Blix was proposed by France's ambassador to the UN after Russia, China, and France balked at nominating Rolf Ekeus, who was supported by the U.S. and Britain. And so far, all Security Council members seem satisfied, both with the choice of Blix and with his qualifications. The Swedish diplomat previously headed the International Atomic Energy Agency, the IAEA, in Vienna for 16 years, until he retired in 1997.
But some analysts say Wednesday's agreement on a compromise candidate may raise as many questions as it answers.
William Hopkinson, a security expert at the Royal Institute for International Affairs in London, says one question is how well the choice of Blix will satisfy Washington and London in the long run.
"The U.S. and U.K. positions have always been for highly intrusive verification and going in and opening up whatever was necessary to satisfy themselves, [but] that does not fit with Blix's background. It doesn't mean that he couldn't do it, but the very fact that the five permanent members of the Security Council have come together and agreed raises, I think a whole set of interesting questions."

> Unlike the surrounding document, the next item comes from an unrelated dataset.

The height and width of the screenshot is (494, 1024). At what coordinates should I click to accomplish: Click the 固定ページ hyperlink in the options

As head of the IAEA, Blix oversaw the agency's work in Iraq to detect and dismantle Baghdad's nuclear programs after the Gulf War. Unlike the UN Special Commission (UNSCOM), which adopted an intrusive approach to investigating Iraqi chemical, biological, and missile programs, the IAEA maintained relatively good working relations with the Iraqi authorities.

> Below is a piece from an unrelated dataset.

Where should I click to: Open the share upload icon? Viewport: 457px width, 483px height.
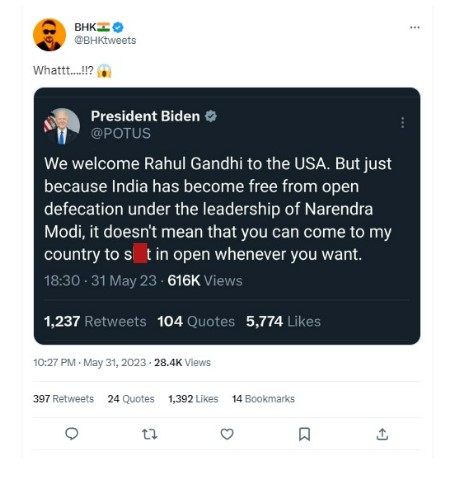coord(382,434)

"The IAEA went through a sort of scripted ballet rather than [UNSCOM's] ad-hoc inspection routines. I think what one can say is that [Blix's] role in the past has been dealing with [the IAEA as] a truly multinational organization, which has carried out inspections very much to a prescribed formula, rather than going in and, as it were, being deeply innovative as some of the early inspections in Iraq had to be."
The IAEA under Blix was criticized for not uncovering Iraq's nuclear program prior to the 1991 Gulf War, despite years of visits under a nonproliferation treaty permitting the peaceful use of nuclear energy.

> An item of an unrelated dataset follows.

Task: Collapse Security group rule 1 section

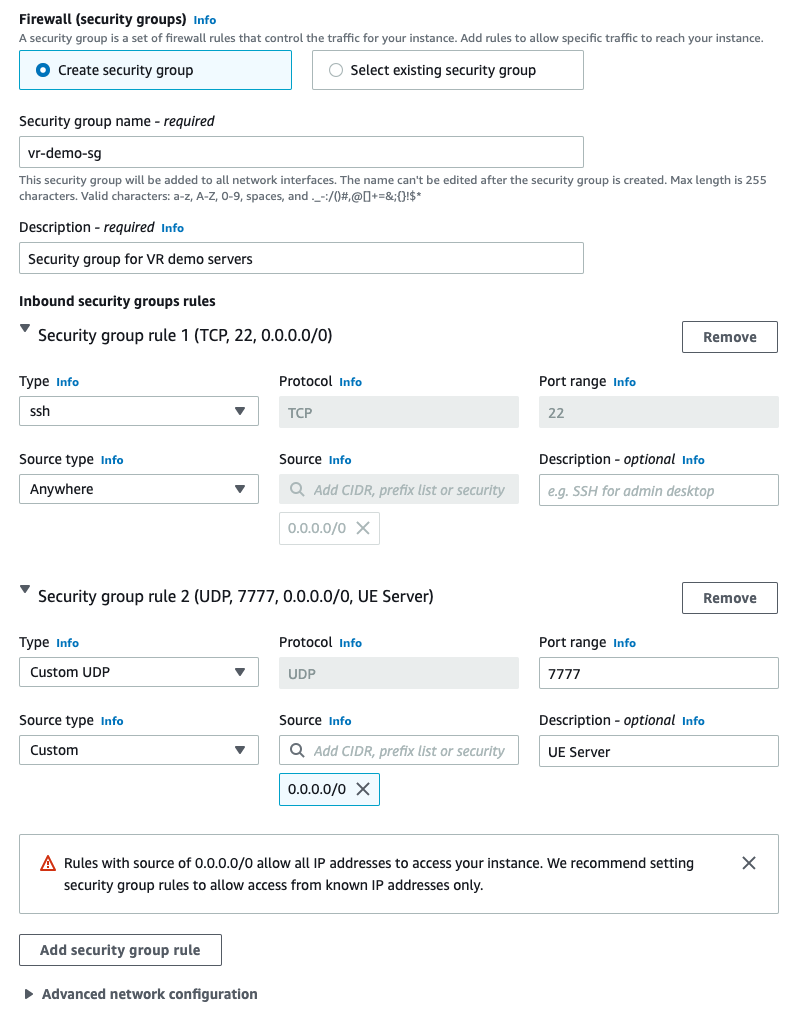Action: (25, 333)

Hopkinson says that what he calls the IAEA's non-intrusive approach is close to what France, Russia, and China have in mind for future arms inspections.
"[These countries] have presumably got in mind two sets of things. One is not to be intrusive, certainly for Russia and China. They do hope to mend bridges with Iraq or to give Iraq a degree of support and certainly Iraq was not prepared to tolerate an intrusive regime. And [secondly] there is nothing to suggest Iraq has changed its position, so there will be problems with any effort to be deeply intrusive."
The analyst says it is too early to know precisely what inspection strategy Blix will follow once he is formally appointed by UN Secretary-General Kofi Annan. But Hopkinson predicts that the Security Council members' agreement on his nomination does n-o-t mean their dispute over tactics is at an end. He says the current unanimity over Blix is a papering-over -- not a solution -- of the Security Council's problems.
"I think [Blix] will be subject to a lot of lobbying. Whether he will be subject to lobbying from the U.S. for a really hard line is one of the questions. Until the U.S. and the U.K. adopt a different strategy towards Iraq, I think [the differences will continue], because France, China and Russia have got a view about relaxing sanctions, about starting to bring Iraq in from the cold. It doesn't mean they like [Iraqi President] Saddam Hussein at all, but they have a view about the handling. So long as Washington sees no way forward toward that integration [of Iraq back into the international community] and the others are positioning themselves for an earlier softening, it is indeed a papering-over of the cracks."
Wednesday's agreement on a head for the UN arms inspection effort now leaves only one obstacle to the return of arms monitors to Iraq. That is Iraq itself. Baghdad so far has said it will not allow Blix or any other inspector into the country.